What you need to do: Could you write out, word for word, the stretch of the MTN Nigeria stock note below that starts at "Nonetheless, we highlight" and stops after "leverage for dominance."?

===== Supplied passage =====

The confluence of both events has elicited strong buying interest in the stock as the share price hit NGN200.00 on 9 November – the first time since the stock was listed by Introduction in May 2019. Since 5 November, when both announcements were made, MTNN shares have gained 8.2% after closing at NGN190.00 (17 November 2021). Beyond these idiosyncratic events, we still hold a long-term positive outlook on MTNN given its market leadership position, attractive industry dynamics and relatively less cyclicality. Based on our assessment of the likely impacts of the developments above, we believe the stock’s re-rating is justified.

Mobile Money is the next growth frontier for the telco industry: We understand that the recent approval from the apex bank will enable MTNN to put in place the necessary infrastructure to offer banking services such as acceptance of deposits, remittances, payment processing and mobile wallets. However, it is instructive to note that the AIP implies a six-month waiting period after which final approval will be given, provided all regulatory requirements are met. As things stand, it is difficult to reliably estimate the potential contribution of the PSB subsidiary to revenue, EBITDA and Free Cash Flow (FCF).

Nonetheless, we highlight that its fintech business (an abridged version of the PSB subsidiary) contributed 4.2% to revenue as of 9M-21. Regulatory data from Kenya, Tanzania and Ghana suggest that the market leader in the voice market is also the market leader in the mobile money space. This is because the size of the subscriber base provides leverage for dominance.

===== Raw data =====

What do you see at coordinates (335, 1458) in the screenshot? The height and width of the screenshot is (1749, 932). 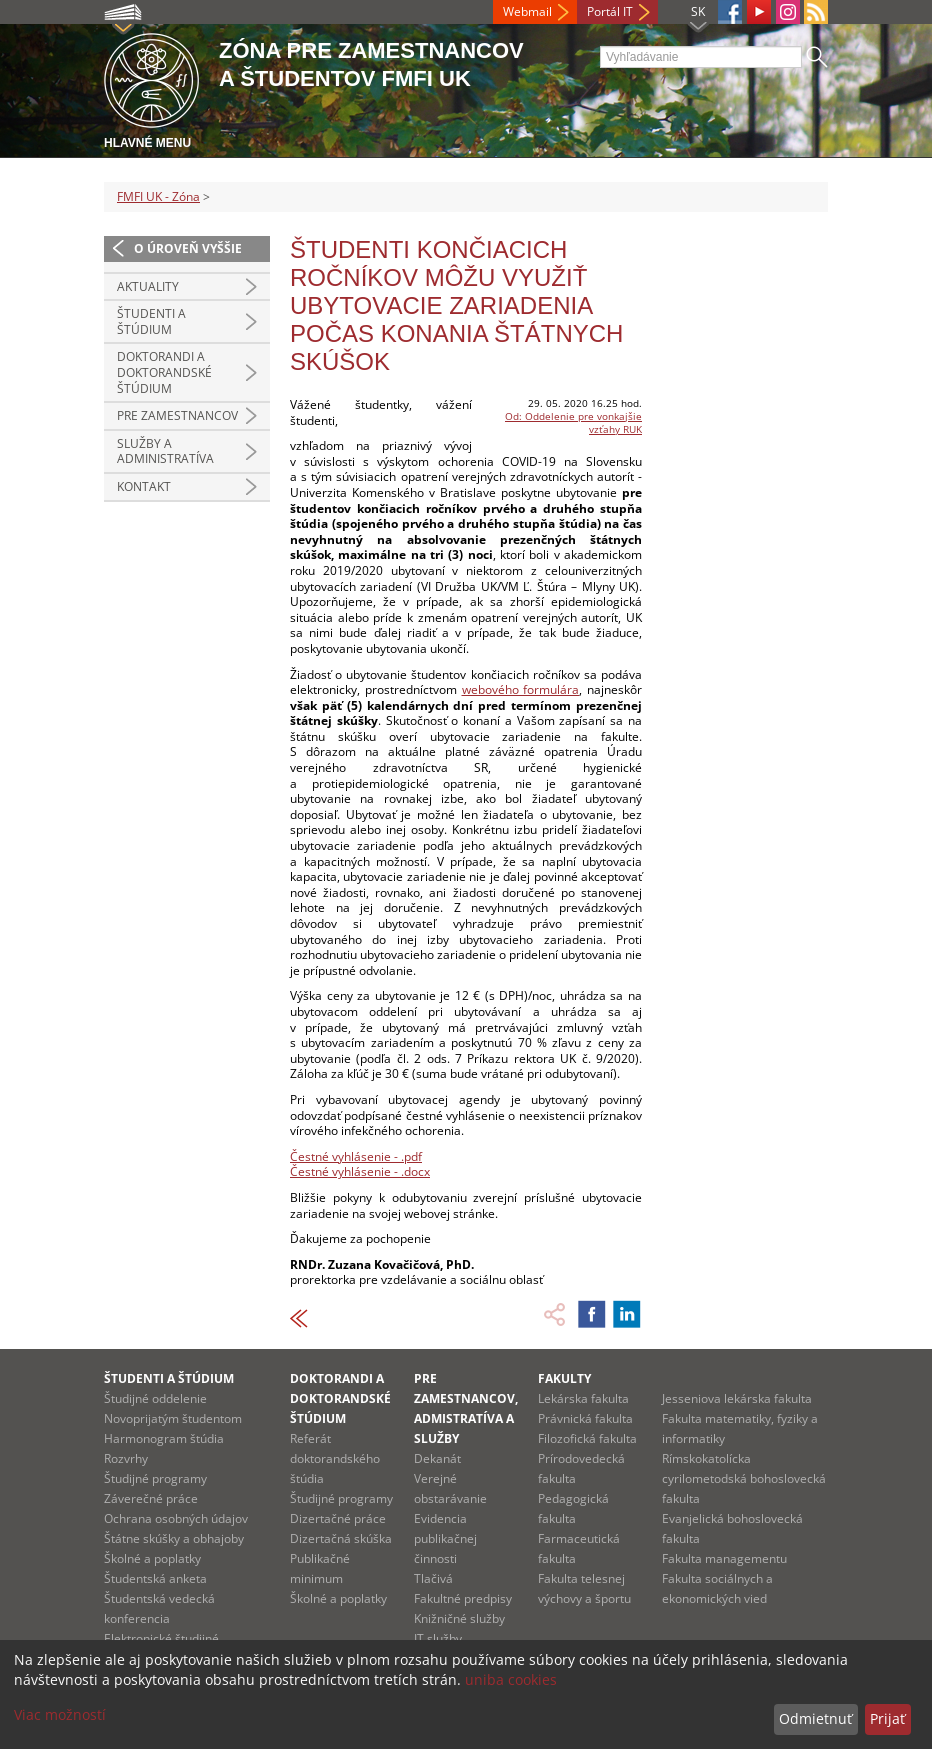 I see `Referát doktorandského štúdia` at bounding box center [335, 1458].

=====
===== Raw data =====

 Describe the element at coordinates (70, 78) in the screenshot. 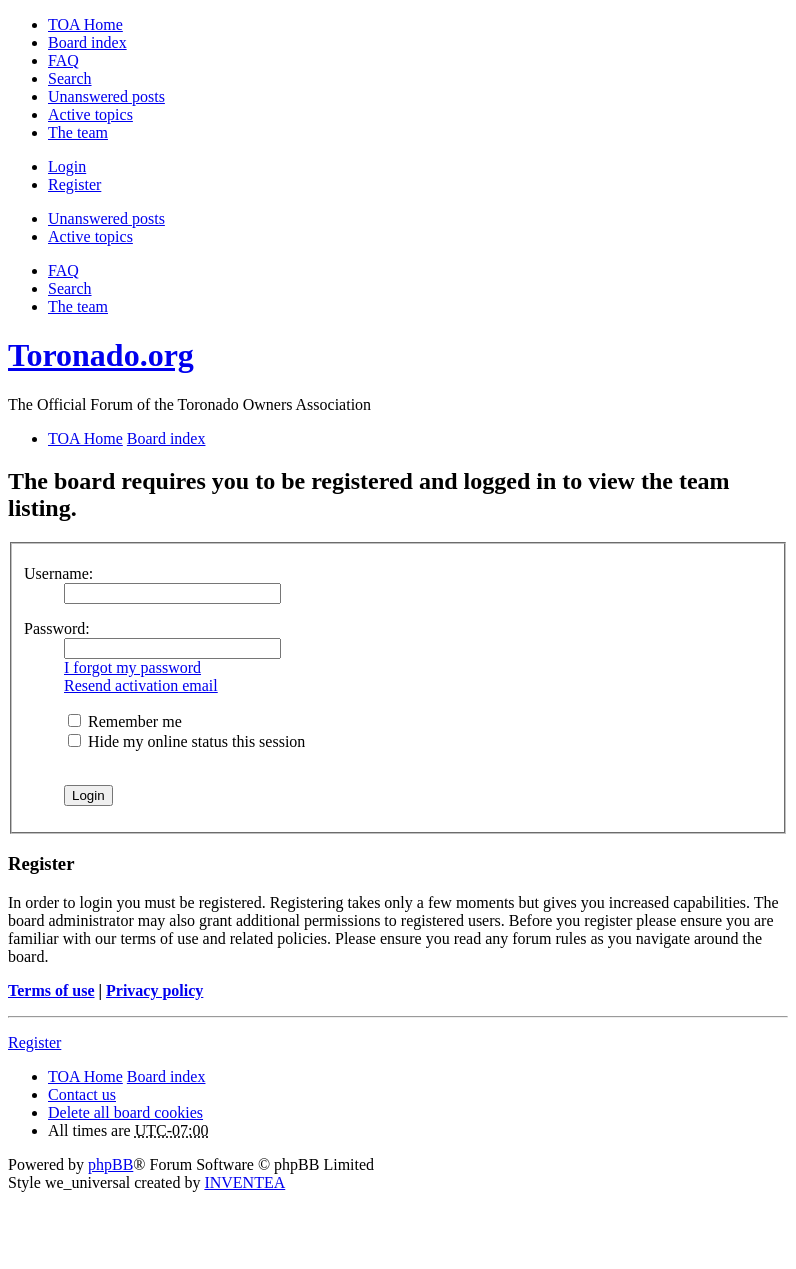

=====
===== Raw data =====

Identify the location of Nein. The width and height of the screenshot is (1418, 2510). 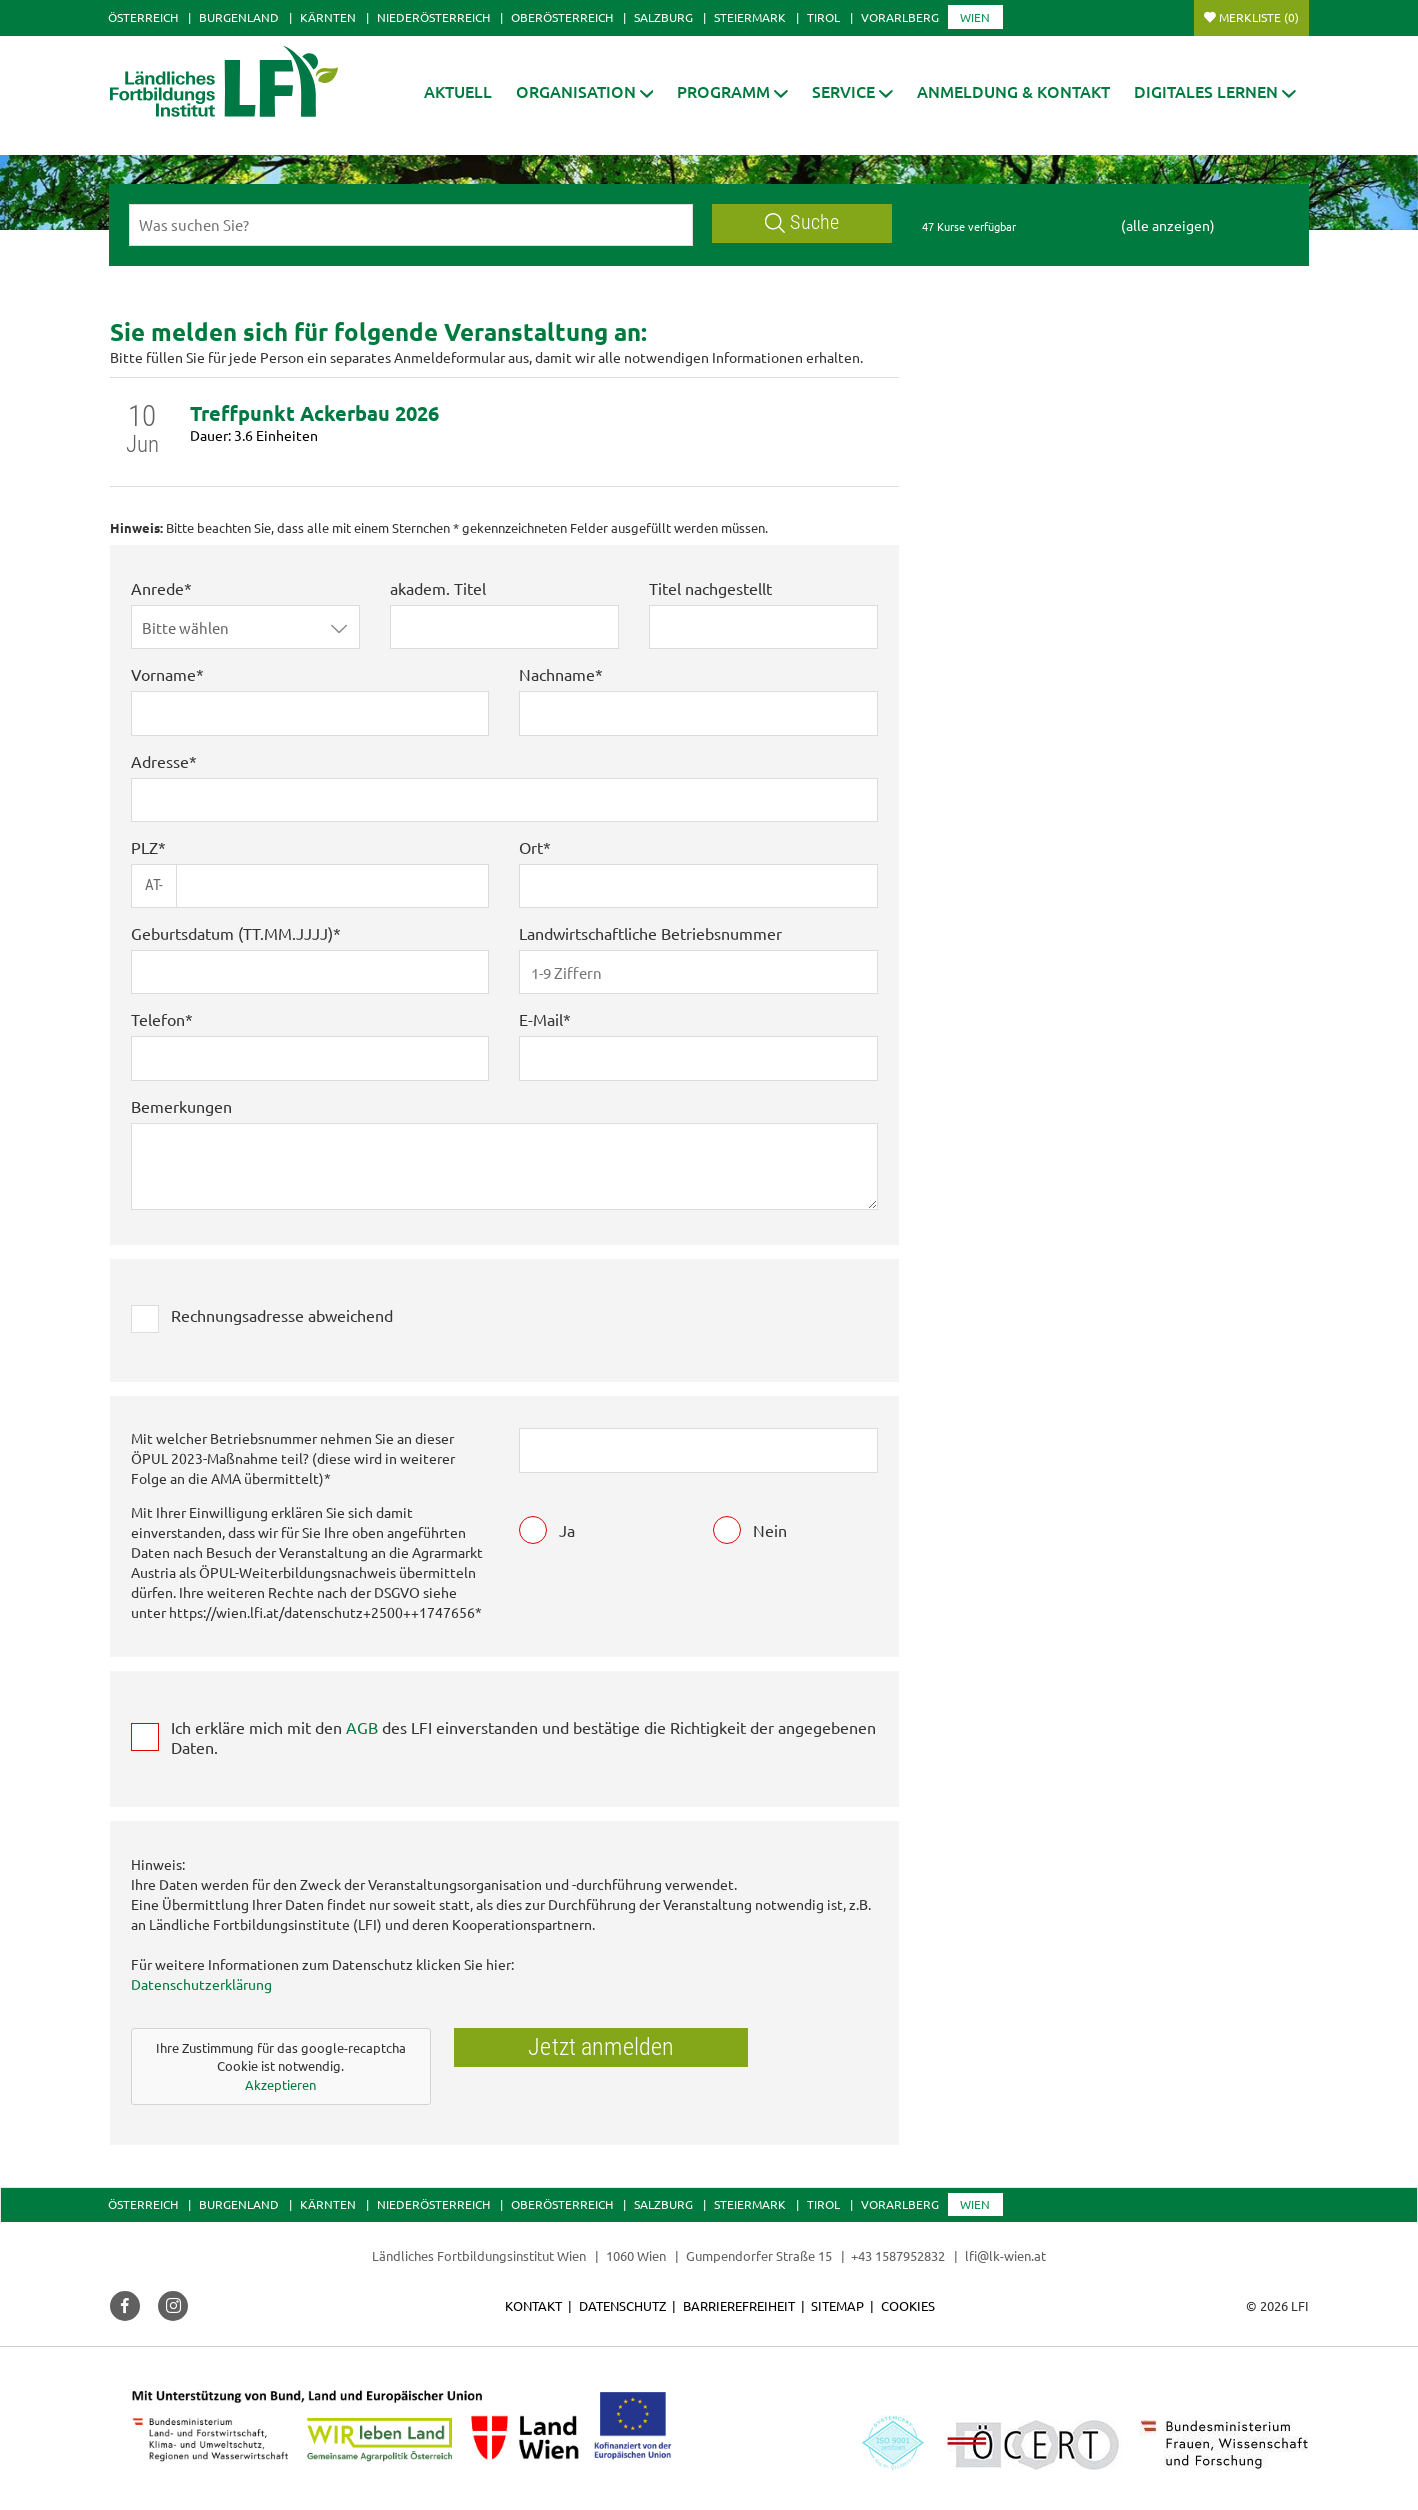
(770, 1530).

=====

Solution below:
Nonetheless, we highlight that its fintech business (an abridged version of the PSB subsidiary) contributed 4.2% to revenue as of 9M-21. Regulatory data from Kenya, Tanzania and Ghana suggest that the market leader in the voice market is also the market leader in the mobile money space. This is because the size of the subscriber base provides leverage for dominance.